→ **ASSIGNED TASK**: Identify all lines in the data containing the string "next". Copy them out.

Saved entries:
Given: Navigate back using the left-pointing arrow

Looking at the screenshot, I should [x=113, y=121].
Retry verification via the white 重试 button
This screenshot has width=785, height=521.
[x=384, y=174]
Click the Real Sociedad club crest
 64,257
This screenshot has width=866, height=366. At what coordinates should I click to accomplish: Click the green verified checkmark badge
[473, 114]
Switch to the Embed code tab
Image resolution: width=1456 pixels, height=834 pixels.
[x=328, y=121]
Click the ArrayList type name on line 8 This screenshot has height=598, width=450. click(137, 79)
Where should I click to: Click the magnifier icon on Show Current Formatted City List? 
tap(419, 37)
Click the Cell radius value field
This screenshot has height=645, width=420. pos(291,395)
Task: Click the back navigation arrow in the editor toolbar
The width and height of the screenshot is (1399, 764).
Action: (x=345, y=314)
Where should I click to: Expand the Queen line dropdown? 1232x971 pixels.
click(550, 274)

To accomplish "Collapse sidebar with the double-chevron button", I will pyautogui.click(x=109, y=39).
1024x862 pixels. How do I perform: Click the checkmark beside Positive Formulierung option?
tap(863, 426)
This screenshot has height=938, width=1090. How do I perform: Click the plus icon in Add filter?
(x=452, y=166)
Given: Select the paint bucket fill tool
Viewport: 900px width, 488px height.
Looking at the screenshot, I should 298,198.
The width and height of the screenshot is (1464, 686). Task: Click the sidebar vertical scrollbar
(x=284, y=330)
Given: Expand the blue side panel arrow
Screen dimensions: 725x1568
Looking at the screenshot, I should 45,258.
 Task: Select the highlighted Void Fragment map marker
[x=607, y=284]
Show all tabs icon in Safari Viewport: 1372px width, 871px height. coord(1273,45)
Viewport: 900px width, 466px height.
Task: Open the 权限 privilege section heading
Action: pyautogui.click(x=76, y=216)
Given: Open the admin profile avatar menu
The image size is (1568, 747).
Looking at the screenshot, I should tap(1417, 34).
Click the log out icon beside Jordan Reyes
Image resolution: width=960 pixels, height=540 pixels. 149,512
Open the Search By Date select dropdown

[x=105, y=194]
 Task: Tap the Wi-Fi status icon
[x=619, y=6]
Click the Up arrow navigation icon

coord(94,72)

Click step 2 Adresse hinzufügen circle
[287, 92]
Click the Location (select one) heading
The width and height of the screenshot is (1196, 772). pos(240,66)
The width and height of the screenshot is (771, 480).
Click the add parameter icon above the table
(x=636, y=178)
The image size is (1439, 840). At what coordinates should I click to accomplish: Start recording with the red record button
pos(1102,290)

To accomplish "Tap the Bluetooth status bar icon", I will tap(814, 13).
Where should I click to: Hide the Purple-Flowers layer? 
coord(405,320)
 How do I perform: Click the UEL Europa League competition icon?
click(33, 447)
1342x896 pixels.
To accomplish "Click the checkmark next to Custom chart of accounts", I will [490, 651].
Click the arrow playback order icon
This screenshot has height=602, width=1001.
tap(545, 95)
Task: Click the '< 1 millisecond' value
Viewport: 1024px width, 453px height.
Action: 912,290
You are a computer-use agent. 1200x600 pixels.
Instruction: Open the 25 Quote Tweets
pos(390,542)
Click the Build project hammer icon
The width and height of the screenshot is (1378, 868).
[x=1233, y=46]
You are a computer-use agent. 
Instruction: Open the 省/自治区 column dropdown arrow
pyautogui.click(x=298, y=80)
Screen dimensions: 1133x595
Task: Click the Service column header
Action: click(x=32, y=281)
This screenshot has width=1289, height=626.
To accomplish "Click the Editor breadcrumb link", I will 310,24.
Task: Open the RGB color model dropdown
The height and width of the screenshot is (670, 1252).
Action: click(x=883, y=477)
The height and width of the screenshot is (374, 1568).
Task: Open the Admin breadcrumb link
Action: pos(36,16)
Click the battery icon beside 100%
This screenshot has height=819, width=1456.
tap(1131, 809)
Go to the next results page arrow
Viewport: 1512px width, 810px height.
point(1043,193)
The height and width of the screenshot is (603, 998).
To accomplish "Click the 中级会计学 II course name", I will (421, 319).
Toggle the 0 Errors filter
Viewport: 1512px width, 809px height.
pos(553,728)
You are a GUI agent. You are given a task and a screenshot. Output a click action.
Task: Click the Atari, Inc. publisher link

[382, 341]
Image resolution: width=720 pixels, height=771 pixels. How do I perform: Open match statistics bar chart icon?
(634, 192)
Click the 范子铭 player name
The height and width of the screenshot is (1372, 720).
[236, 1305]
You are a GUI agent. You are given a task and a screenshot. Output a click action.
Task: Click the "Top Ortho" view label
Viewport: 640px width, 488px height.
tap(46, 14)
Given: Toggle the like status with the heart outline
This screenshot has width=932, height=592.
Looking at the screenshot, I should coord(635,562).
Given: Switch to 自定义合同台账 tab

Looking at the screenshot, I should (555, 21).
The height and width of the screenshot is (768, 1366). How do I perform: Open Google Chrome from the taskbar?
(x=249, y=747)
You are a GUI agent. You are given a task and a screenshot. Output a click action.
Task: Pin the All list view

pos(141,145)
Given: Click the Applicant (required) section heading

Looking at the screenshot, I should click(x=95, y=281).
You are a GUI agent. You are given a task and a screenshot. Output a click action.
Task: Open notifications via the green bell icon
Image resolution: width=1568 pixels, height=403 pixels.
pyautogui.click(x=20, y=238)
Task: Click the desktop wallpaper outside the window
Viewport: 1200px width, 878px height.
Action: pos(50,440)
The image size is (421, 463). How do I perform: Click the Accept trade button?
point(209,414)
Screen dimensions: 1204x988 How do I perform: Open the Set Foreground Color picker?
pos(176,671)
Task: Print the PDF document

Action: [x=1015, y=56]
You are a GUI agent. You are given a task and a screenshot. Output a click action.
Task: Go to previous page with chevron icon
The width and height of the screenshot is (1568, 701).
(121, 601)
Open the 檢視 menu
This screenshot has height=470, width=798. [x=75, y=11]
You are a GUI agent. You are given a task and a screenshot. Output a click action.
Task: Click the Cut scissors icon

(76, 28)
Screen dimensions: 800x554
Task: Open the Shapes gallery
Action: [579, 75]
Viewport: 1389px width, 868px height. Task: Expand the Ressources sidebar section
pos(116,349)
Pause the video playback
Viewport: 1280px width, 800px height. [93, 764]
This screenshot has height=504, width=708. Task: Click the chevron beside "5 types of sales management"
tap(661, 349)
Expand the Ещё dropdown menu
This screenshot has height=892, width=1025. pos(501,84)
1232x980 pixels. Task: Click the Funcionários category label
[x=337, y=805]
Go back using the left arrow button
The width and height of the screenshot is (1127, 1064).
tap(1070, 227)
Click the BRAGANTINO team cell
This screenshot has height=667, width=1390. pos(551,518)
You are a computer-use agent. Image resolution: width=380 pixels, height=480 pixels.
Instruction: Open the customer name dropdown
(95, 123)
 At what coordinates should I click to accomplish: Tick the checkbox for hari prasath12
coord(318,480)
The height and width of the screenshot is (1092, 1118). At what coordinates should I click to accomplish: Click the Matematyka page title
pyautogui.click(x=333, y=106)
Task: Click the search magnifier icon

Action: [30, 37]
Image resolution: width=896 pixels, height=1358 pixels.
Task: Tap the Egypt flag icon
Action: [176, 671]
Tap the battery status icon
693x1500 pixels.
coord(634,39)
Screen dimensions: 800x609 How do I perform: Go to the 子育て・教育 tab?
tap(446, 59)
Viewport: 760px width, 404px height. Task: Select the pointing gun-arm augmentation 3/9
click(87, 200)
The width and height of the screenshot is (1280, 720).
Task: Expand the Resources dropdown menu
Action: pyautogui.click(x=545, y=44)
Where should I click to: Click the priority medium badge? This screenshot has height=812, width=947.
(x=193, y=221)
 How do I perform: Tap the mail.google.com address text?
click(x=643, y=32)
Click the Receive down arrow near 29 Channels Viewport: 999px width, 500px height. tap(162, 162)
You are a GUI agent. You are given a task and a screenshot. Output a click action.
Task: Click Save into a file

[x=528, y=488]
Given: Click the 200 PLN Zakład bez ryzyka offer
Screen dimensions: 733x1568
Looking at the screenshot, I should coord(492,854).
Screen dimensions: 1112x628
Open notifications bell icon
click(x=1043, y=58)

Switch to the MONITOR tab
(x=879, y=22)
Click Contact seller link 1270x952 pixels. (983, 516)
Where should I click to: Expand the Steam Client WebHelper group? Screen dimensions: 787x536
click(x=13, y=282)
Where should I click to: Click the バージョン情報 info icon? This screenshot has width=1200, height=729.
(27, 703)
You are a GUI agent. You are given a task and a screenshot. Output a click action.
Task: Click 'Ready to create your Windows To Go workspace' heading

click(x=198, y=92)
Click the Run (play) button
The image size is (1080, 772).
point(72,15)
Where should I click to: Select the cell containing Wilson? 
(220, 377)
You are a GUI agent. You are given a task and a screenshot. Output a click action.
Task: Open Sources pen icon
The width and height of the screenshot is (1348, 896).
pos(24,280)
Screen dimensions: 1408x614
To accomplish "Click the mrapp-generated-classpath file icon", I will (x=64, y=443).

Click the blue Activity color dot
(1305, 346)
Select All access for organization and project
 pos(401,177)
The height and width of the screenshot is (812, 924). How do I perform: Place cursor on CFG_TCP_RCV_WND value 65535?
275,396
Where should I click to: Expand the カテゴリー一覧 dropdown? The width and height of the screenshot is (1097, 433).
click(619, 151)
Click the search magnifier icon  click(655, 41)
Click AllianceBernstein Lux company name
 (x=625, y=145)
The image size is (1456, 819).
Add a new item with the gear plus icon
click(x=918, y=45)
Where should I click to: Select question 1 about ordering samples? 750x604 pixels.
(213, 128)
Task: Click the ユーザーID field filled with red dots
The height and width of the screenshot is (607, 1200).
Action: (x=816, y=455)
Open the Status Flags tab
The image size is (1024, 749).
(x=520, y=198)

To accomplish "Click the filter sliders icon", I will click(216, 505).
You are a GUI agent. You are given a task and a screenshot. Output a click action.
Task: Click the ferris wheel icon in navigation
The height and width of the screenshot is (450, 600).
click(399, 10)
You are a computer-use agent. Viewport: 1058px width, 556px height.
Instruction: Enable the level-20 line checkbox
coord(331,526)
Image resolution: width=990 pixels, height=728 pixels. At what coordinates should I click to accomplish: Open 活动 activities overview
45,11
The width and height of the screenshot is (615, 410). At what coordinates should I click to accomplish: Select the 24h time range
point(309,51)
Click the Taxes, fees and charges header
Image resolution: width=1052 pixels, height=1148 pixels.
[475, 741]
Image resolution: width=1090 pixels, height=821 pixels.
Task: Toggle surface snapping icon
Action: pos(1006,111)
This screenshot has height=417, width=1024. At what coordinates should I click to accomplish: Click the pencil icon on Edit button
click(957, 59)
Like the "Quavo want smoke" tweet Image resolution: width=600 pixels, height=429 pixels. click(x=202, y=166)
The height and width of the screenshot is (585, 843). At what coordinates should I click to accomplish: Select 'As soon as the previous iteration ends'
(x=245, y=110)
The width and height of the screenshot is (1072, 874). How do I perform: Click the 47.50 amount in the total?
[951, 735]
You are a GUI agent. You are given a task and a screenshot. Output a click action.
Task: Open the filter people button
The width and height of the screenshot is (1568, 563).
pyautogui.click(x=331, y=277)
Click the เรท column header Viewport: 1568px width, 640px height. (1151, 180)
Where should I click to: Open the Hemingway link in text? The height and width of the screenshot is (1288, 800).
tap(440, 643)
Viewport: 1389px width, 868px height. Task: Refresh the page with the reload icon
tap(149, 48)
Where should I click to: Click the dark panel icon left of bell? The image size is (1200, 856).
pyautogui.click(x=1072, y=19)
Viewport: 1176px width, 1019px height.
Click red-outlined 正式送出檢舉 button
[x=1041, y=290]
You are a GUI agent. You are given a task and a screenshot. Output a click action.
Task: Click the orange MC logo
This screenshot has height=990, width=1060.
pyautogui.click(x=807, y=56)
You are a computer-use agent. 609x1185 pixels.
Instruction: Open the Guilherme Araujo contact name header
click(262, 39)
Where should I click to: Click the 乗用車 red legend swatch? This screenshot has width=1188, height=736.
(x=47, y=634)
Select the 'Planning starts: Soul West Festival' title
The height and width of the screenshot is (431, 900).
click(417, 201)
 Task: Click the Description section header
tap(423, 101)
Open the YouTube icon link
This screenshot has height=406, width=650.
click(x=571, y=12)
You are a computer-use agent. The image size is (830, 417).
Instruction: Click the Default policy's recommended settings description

→ **RESPONSE AREA**:
To accomplish "Click the checkmark next to Custom chart of accounts", I will [490, 651].
Go to the next results page arrow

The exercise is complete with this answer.